THE HUT OF FALLEN PERSIMMONS
by Adriana Lisboa
Translated from the Portuguese by Sarah Green
Reviewed by Tad Deffler

It is interesting to read a book that you are certain will be a love story—though you aren't sure whether happy or ill-fated, requited or unrequited—only to find yourself perpetually poised, waiting for that romance to start. Haruki, an illustrator of books, and Celina, an embroidery artist, meet by chance on a subway in Rio de Janeiro. He is attracted to her and she is somewhat intrigued by him or, it may be, simply by something new in her life. Haruki has a commission to illustrate a journal of the Edo poet Matsuo Bashō, and he wants to travel to Japan to Rakushisha, the Hut of Fallen Persimmons, where Bashō stayed while writing much of it. On impulse, he invites Celina. Quite improbably, even while thinking that she wants to answer no, Celina accepts. Some kind of relationship between Haruki and Celina seems inevitable. From their deliberations as they think about the possibility of just sex or of a deeper relationship, it seems inevitable to them, also.

And yet, time seems to stall once they reach Japan. Lisboa catches that moment of something impending, neither occurring nor abandoned, and prolongs it. As Haruki and Celina use this break from their normal lives to reflect, they reveal parts of their pasts that have left them emotionally caught, unable to move beyond a certain condition: Haruki is in love with a married woman who, though she cares for him, will not leave her husband; Celina has some misfortune in her past that leaves her scarred and wanting no one close to her.

As the two separate, he to research his illustrations and she to explore, I found myself contemplating the numerous haiku that fill the story as Haruki reads through Bashō's journal. I find a kind of stillness in haiku, arising from the fact that they are based upon a single moment of perception by the senses rather than interpretation or explanation, and that same sort of stillness seemed to pervade the story. It had that same quality of a moment caught up out of time and presented to the reader.

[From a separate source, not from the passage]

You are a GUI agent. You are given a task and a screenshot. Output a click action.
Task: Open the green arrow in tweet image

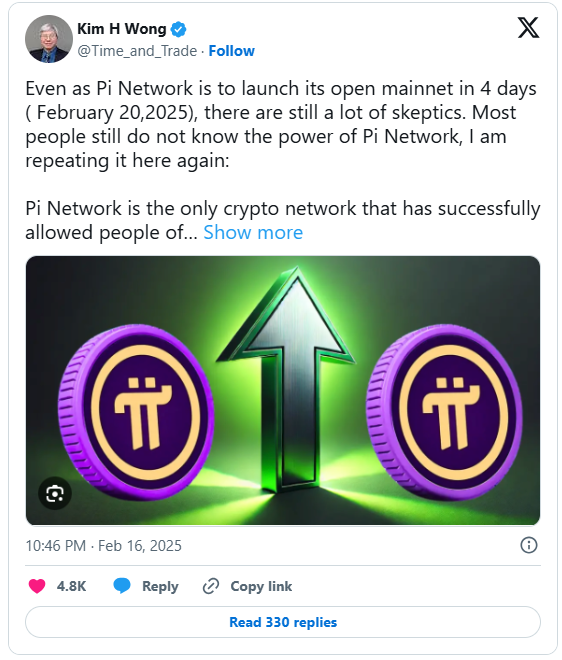click(x=286, y=380)
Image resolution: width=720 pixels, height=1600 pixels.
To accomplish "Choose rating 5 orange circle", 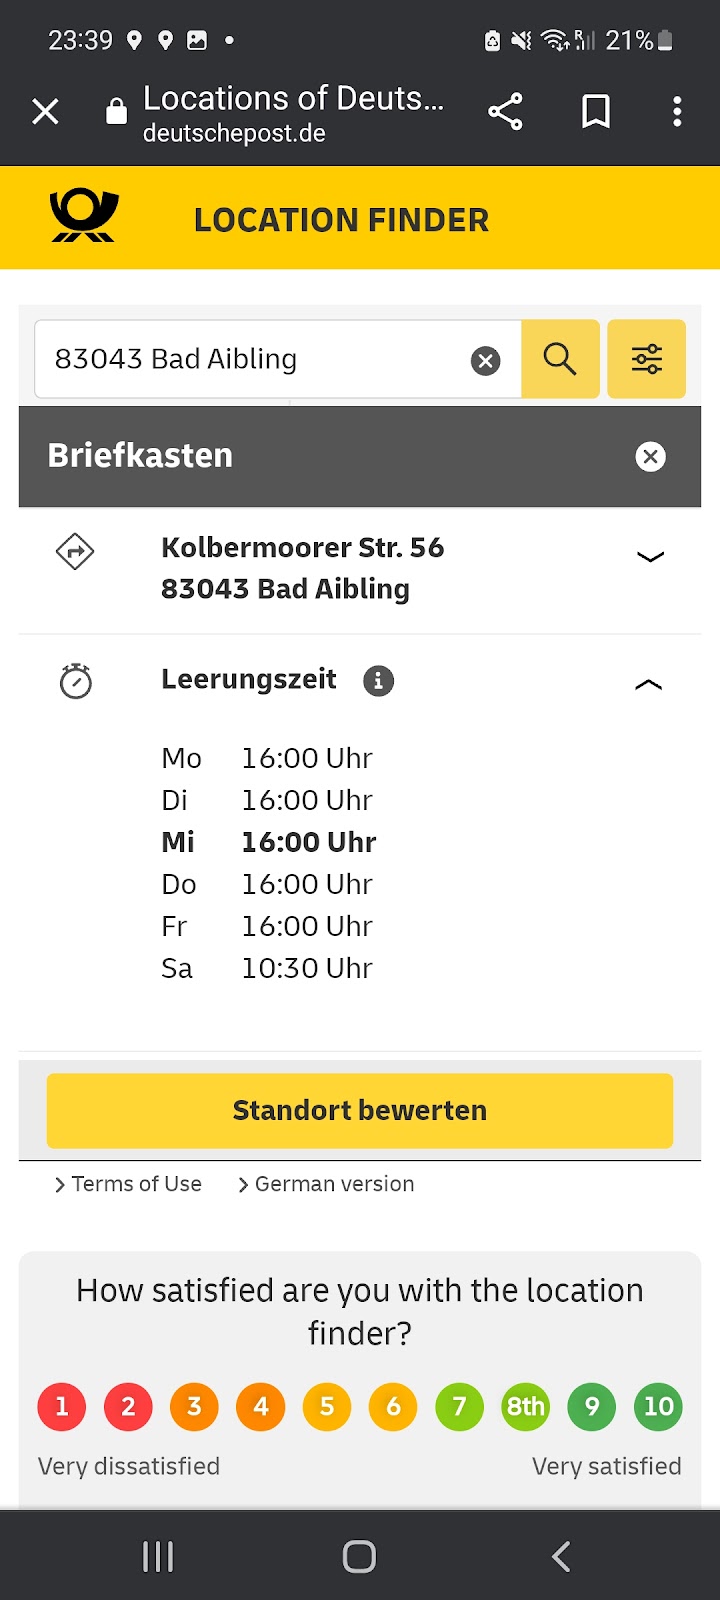I will coord(327,1407).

There is no table of contents or chapter numbering but, intrigued, I stopped and paged through the book and counted 17 chapters, corresponding to the 17 morae of a haiku.

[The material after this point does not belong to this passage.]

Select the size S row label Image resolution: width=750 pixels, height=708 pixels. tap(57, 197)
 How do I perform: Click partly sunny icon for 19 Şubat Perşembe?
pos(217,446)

Beyond this resemblance in form, Lisboa has structured the story to include the juxtaposition of two ideas that is essential to a proper haiku, the internal comparison that can be either a contrasting or a mirroring of images. Bashō's poem of leave-taking from Rakushisha sets the summer rain against an image of departing and, in a conscious echo, Haruki and Celina, though physically apart, experience the same moment of watching "the gentle rain that begins to fall" as they make their decisions about their emotional lives—whether to accept where they are or to move on.

Lisboa's prose is beautiful, even in translation. There was something crystalline and unfussy about it that delighted me. For all the apparent simplicity of the language, however, it is a book that requires close attention; it is not something to be read while drowsy on the beach. It is full of unheralded switching between timelines, unsignaled changing of voices, and a use of pronouns that demands awareness. I might have preferred it without this approach; it was an extra effort that did not seem to enhance the theme or mood. However, that is my only complaint about this story that has left me thinking about it well after I finished reading it.